#### THE TASKS:
1 > Reproduce the portion of the passage on Olaus Roemer between "ROEMER (Olaus)" and "academy of sciences.", inclusive.
2 > Name every person the passage on Olaus Roemer mentions by name, apart from Roemer himself.

#### TEXT SECTION:
====

ROEMER (Olaus)

, a noted Danish astronomer and mathematician, was born at Arhusen in Jutland, 1644; and at 18 years of age was sent to the university of Copenhagen. He applied assiduously to the study of the mathematics and astronomy, and became so expert in those sciences, that when Picard was sent by Lewis the XIVth in 1671, to make observations in the north, he was greatly surprised and pleased with him. He engaged him to return with him to France, and had him presented to the king, who honoured him with the dauphin as a pupil in mathematics, and settled a pension upon him. He was joined with Picard and Cassini, in making astronomical observations; and in 1672 he was admitted a member of the academy of sciences.

During the ten years he resided at Paris, he gained great reputation by his discoveries; yet it is said he complained afterwards, that his coadjutors ran away with the honour of many things which belonged to him. Here it was that Roemer, first of any one, found out the velocity with which light moves, by means of the eclipses of Jupiter's satellites. He had observed for many years that, when Jupiter was at his greatest distance from the earth, where he could be observed, the emersions of his first satellite happened constantly 15 or 16 minutes later than the calculation gave them. Hence he concluded that the light reflected by Jupiter took up this time in running over the excess of distance, and consequently that it took up 16 or 18 minutes in running over the diameter of the earth's orbit, and 8 or 9 in coming from the sun to us, provided its velocity was nearly uniform. This discovery had at first many opposers; but it was afterwards confirmed by Dr. Bradley in the most ingenious and beautiful manner.

====

#### SOURCE DATA:
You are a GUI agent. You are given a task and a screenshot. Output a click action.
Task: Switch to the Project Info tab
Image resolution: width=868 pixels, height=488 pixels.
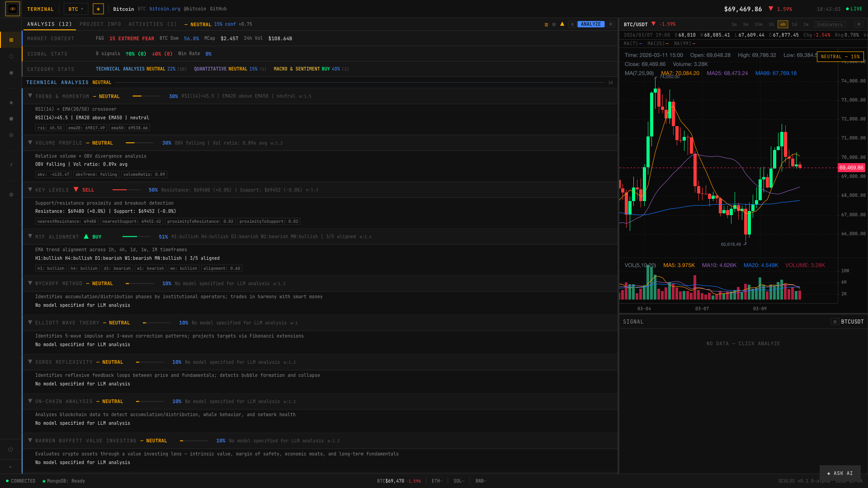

====

#### EXPECTED ANSWERS:
1 >
ROEMER (Olaus)

, a noted Danish astronomer and mathematician, was born at Arhusen in Jutland, 1644; and at 18 years of age was sent to the university of Copenhagen. He applied assiduously to the study of the mathematics and astronomy, and became so expert in those sciences, that when Picard was sent by Lewis the XIVth in 1671, to make observations in the north, he was greatly surprised and pleased with him. He engaged him to return with him to France, and had him presented to the king, who honoured him with the dauphin as a pupil in mathematics, and settled a pension upon him. He was joined with Picard and Cassini, in making astronomical observations; and in 1672 he was admitted a member of the academy of sciences.

2 > Picard, Lewis the XIVth, Cassini, Dr. Bradley